7) MacDonalds breakfast with 2 wonderful teenagers, 3 wonderful grown-ups and 3 delightful children. (We use to take the teenagers when they were little.)
8) Special children in my world
9) Finding a church that I love going to (something that I never thought would happen)
10) Twitter (surfing_madness)
11) Remembering my knitting skills
12) Learning to crochet
13) Being given the guardian for the 3 weeks of the tour de France.
14) Completing my post-graduate certificate
15) Getting a place to study Social Work
16) Finding a bible study/ house group which I feel comfortable in.
17) Heritage open day
18) My brother and sister-in-law.
19) My Dad’s randomness
20) Cake

Wrath

I’ve made it to day 7 of the blog challenge. I’ve enjoyed having to think about topics I didn’t pick. Here is the last entry, not sure I like it but here goes.

I didn’t have the energy, the energy to argue, to fight back, to defend myself. I wasn’t sure I was worth defending. I’d heard it so many times before; I had lost the energy to fight back. I knew it would make no difference, better to let the storm pass than to fight back. This way I thought I would be safe, thought that I would survive. What I didn’t know was that I was letting me die, I needed to fight back, but when I did what would happen? How was I to know that it might cost me everything?

Envy

Day 6 of the blog challenge and I am feeling less inspired.

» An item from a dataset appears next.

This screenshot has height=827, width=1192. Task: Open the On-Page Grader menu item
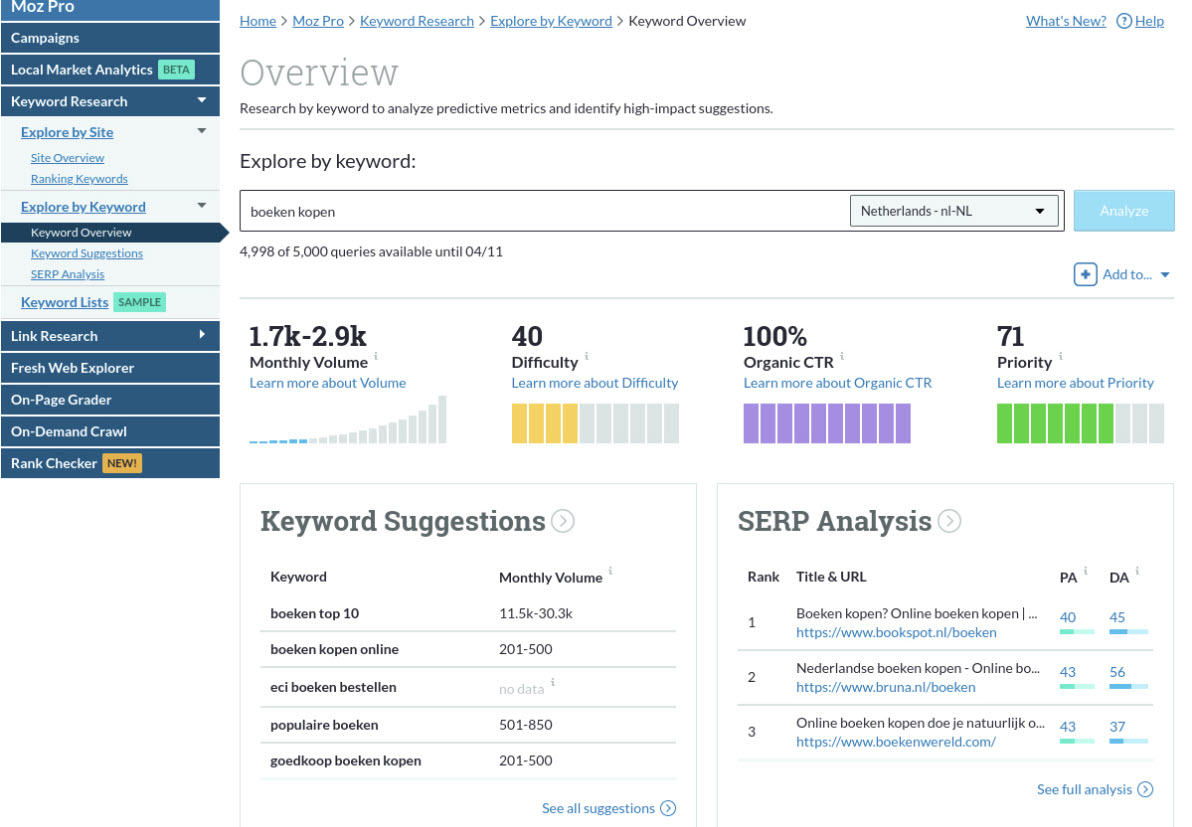(x=61, y=399)
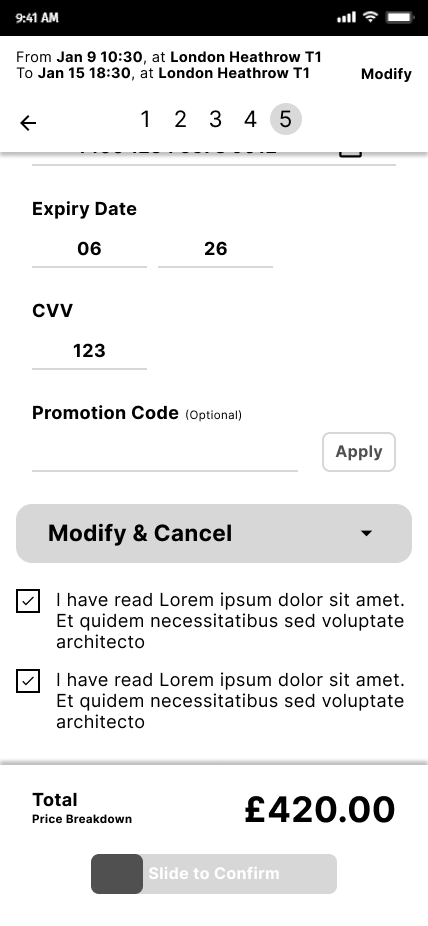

Really you want what I have? You want the houses? The cars? The money? The luxury? You sure you want my life? Do you really want to look beyond the glamour and glitz? Do you want to look beyond the beautiful dresses, the make-up artists that make me look to everyone else beautiful? Well do you want to see what it is that you think you want? Do you want to never be able to leave the house without someone commenting on what you are wearing? To never know when your private life will stop being private? To have people believe lies about you? Is that really what you want?

Gluttony

Day 5 of the blog challenge.

Everybody said I would never amount to anything. I was a nothing, useless, worthless. Well I showed them didn’t I? I have everything. There is nothing that I can’t buy. Look at the rooms bursting with things. Amazing antiques, souvenirs from travels, amazing art work. I have it all, and if I want more I can just buy it, go there and get it. I want for nothing, I am rich beyond my wildest dreams, I can, and do indulge my every whim, buy what I want, go where I want, in fact the only thing I can’t buy is love.

Sloth

Day 4 of the blog challenge.

Todays is sort of related to yesterdays.

Gill squeezed some sun lotion out of the bottle and rubbed it in to her skin, looking with satisfaction at the beautiful shade of brown she was going. Digging into her bag she found her book. Settling on the sun lounger, she enjoyed the warmth as she read. Looking up she signalled to the waiter who came over with another ice-cold drink. This is heaven Gill thought to herself. Closing her eyes for a moment Gill felt so content. Hearing a scream Gill woke abruptly, jumping out of bed she went to calm John who was having another night terror, regretting for a moment that she was not living the dream, but knowing that her son was so precious.

Pride

Day 3 of the blog challenge.

I watched you take your first steps. I was so proud of you that day. I remember the smile on your face as you knocked over the tower I built for you, I remember when you stole the show as the innkeeper, and I remember your infectious smile, your sunny mood. You brought light and joy to all who knew you. You made everyone smile, not cry, even though you were the one in pain. My love when I remember your short wonderful life, how could I not be proud of you.

Lust

Day two of the blog challenge.

Matt looked again at her, she was beautiful, her curves were perfect, the way she looked, even the way she smelt was perfect. Oh she could be temperamental, but Matt knew he could handle her better than anyone else. With him she would be happy. But Matt knew that she would never be his, because she belonged to another, but that didn’t stop everything in him wanting her, wanting her beauty to be his. He imagined how it would feel to possess her, to see people look at her and know that she was with him. Sadly Matt turned and walked away leaving Mercedes behind.